Issue (i): whether filing the return in the prescribed form and paying tax at the compounded rate amounted to exercise of the option under section 6 of the Tamil Nadu Value Added Tax Act, 2006 in the absence of any separate prescribed form or procedure
Analysis: Section 6 permits a works contractor to opt for payment of tax at the compounded rate and requires the option to be intimated along with the first monthly return, but the Act does not prescribe any separate form or special mode for exercising that option. The return filed in Form-L, coupled with payment of tax at 2%, disclosed the dealer's election to be taxed under the compounded scheme. In the absence of a statutory requirement for a separate written option, the filing of the return and payment of compounded tax could not be disregarded as ineffective.
Conclusion: The option under section 6(1) was validly exercised by filing the return and paying tax at the compounded rate, and the contrary assessment was unsustainable.

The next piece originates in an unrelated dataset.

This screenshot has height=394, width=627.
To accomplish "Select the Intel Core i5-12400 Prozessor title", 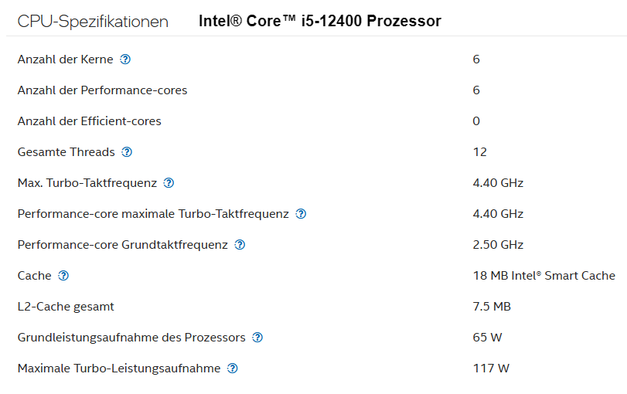I will (320, 21).
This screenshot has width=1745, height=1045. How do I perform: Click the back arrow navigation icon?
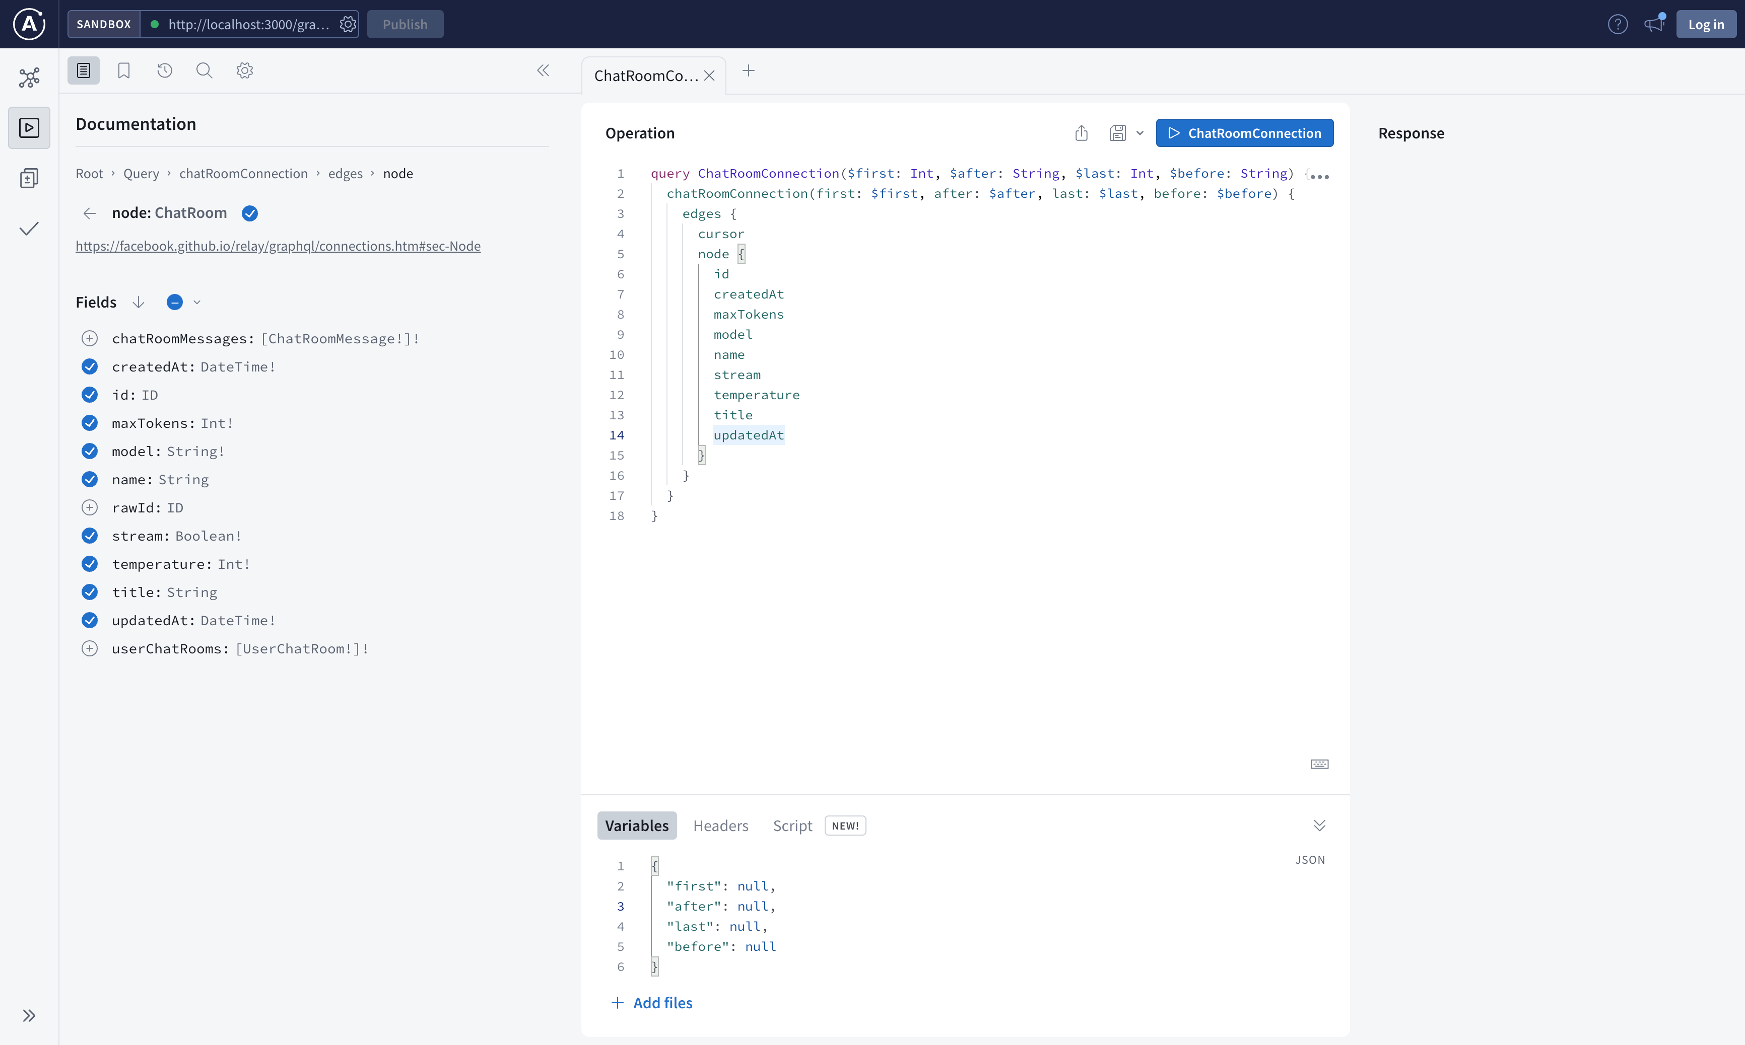pyautogui.click(x=88, y=213)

Issue (ii): whether the writ petitions were maintainable despite the availability of an appellate remedy
Analysis: The challenge went to the very jurisdiction of the assessing authority to treat the returns as not amounting to an exercise of the statutory option. A jurisdictional error falls within a recognised exception to the rule of alternate remedy. The controversy was also a pure question of law and did not require factual adjudication by the appellate authority. On that basis, the writ petitions could be entertained under Article 226 of the Constitution of India.
Conclusion: The writ petitions were maintainable notwithstanding the statutory appeal remedy.
Final Conclusion: The assessment orders and the dismissal of the writ petitions could not be sustained, and the matter required reconsideration by treating the returns as having been filed under the compounded levy option.
Ratio Decidendi: Where the statute prescribes no separate mode or form for exercising an option to pay tax at a compounded rate, filing the return and paying tax in that manner constitutes valid exercise of the option; a jurisdictional challenge to such treatment falls within the exceptions to the rule of alternate remedy under Article 226 of the Constitution of India.